• Problem
The answer must be an exact copy of the lines from the one containing "You are a GUI" through the last line of the records, with no pictures.

[Data extracted from a collection]

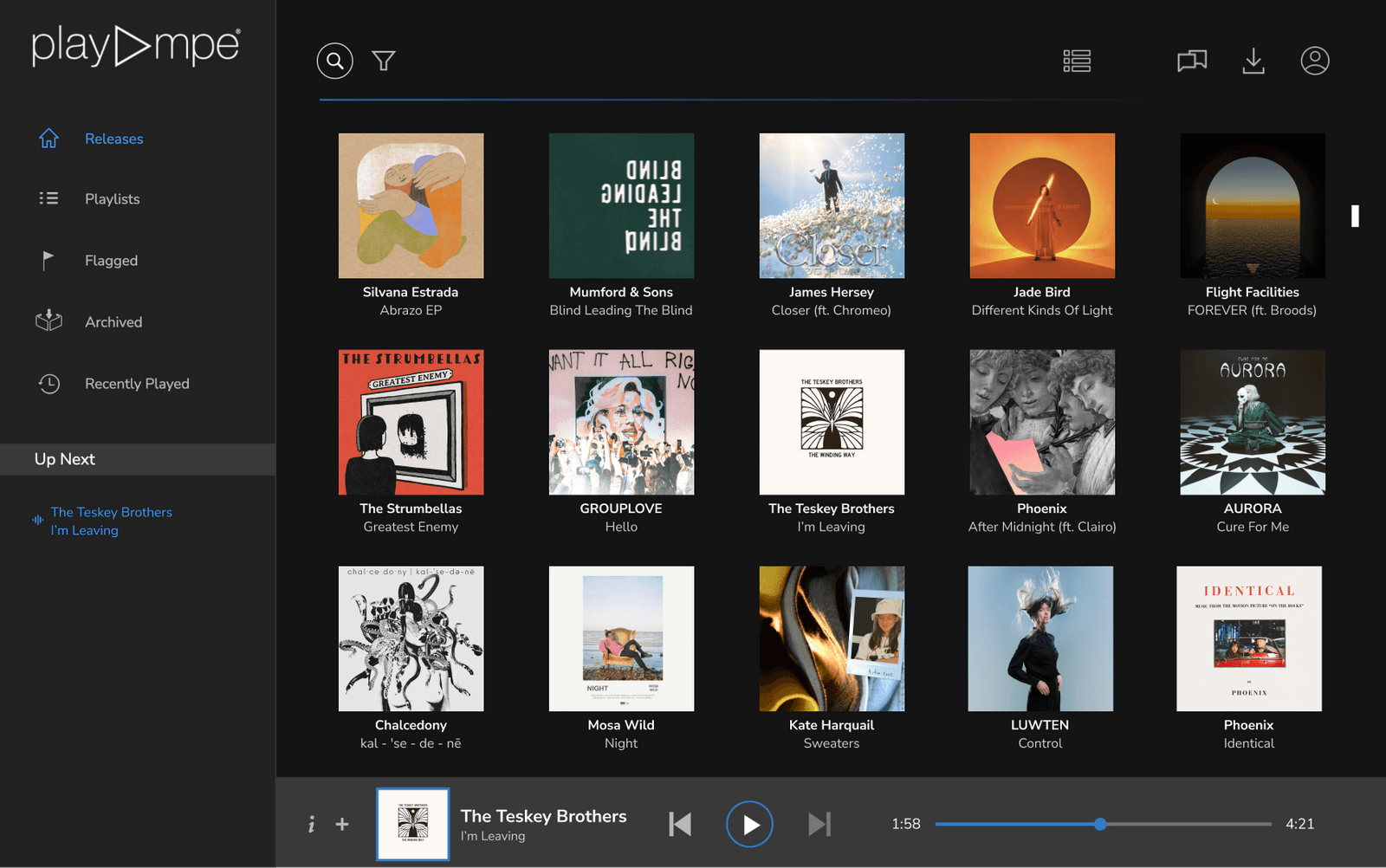Open the AURORA Cure For Me album cover
Screen dimensions: 1386x868
coord(1252,422)
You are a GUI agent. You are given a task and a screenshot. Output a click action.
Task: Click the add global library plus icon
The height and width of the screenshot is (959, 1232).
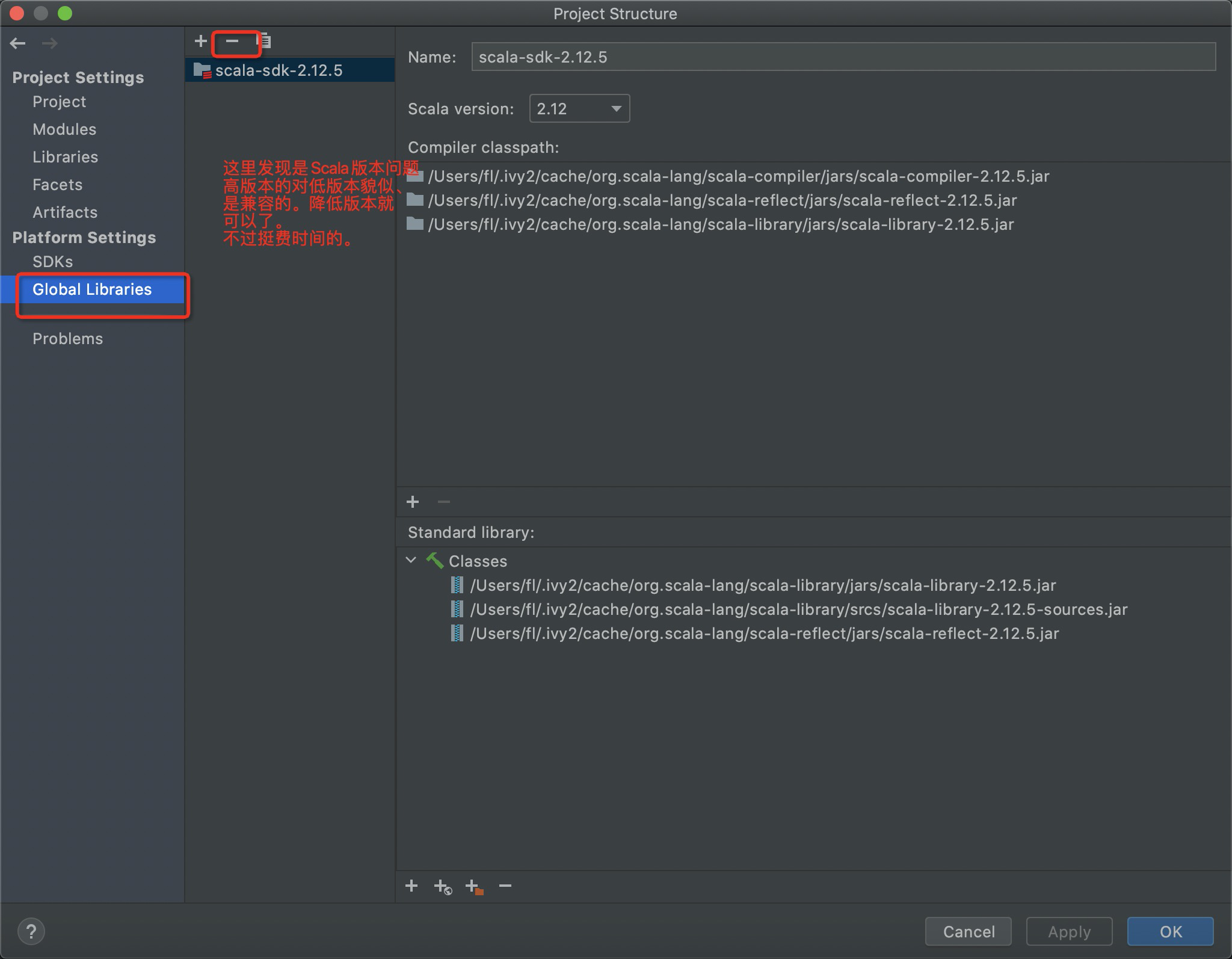coord(201,41)
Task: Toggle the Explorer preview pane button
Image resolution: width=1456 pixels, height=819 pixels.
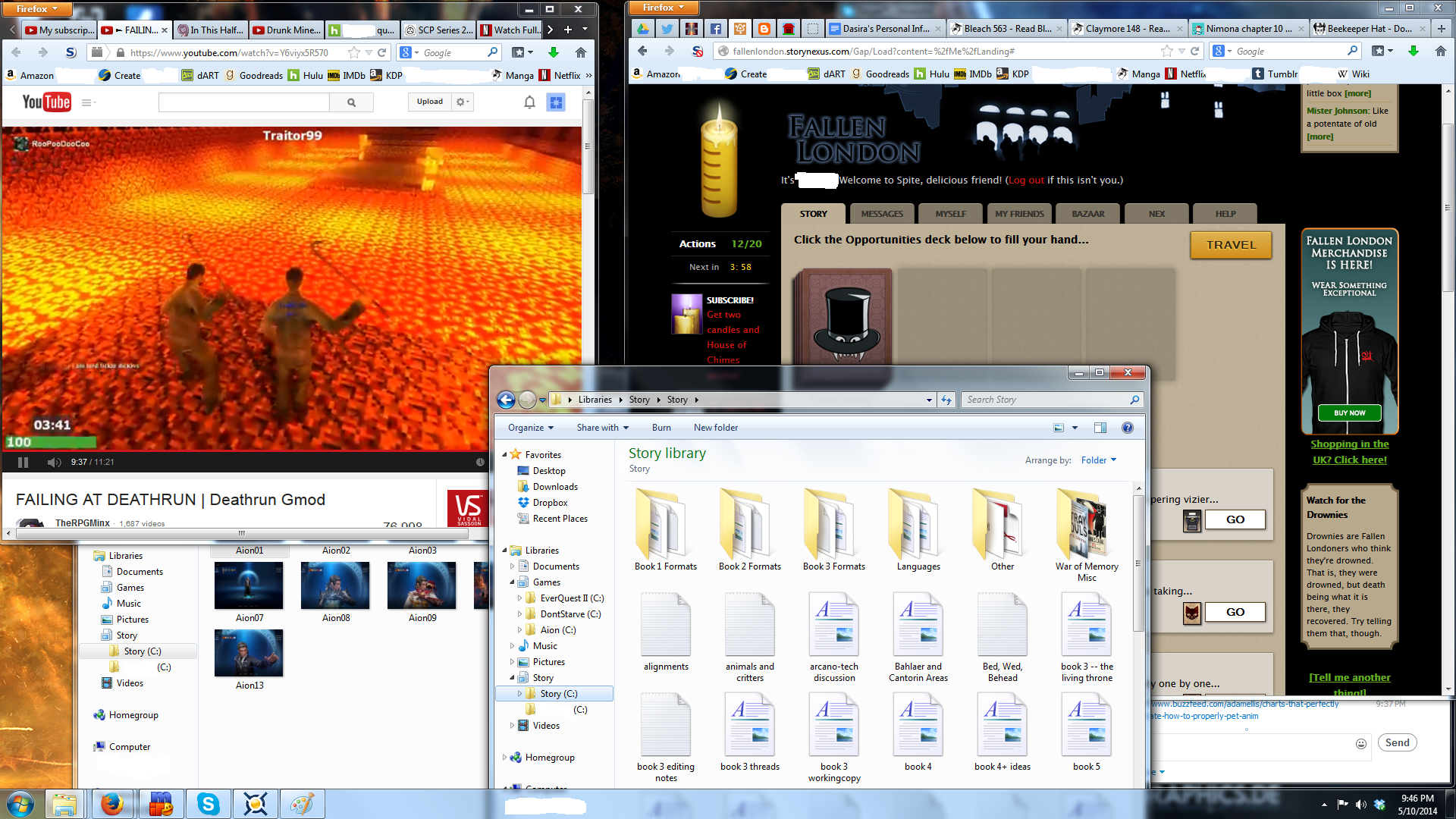Action: tap(1100, 428)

• Result of this task
You are a GUI agent. You are given a task and a screenshot. Output a click action.
Task: Click the add global library plus icon
The height and width of the screenshot is (959, 1232).
coord(201,41)
Task: Toggle the Explorer preview pane button
Image resolution: width=1456 pixels, height=819 pixels.
Action: tap(1100, 428)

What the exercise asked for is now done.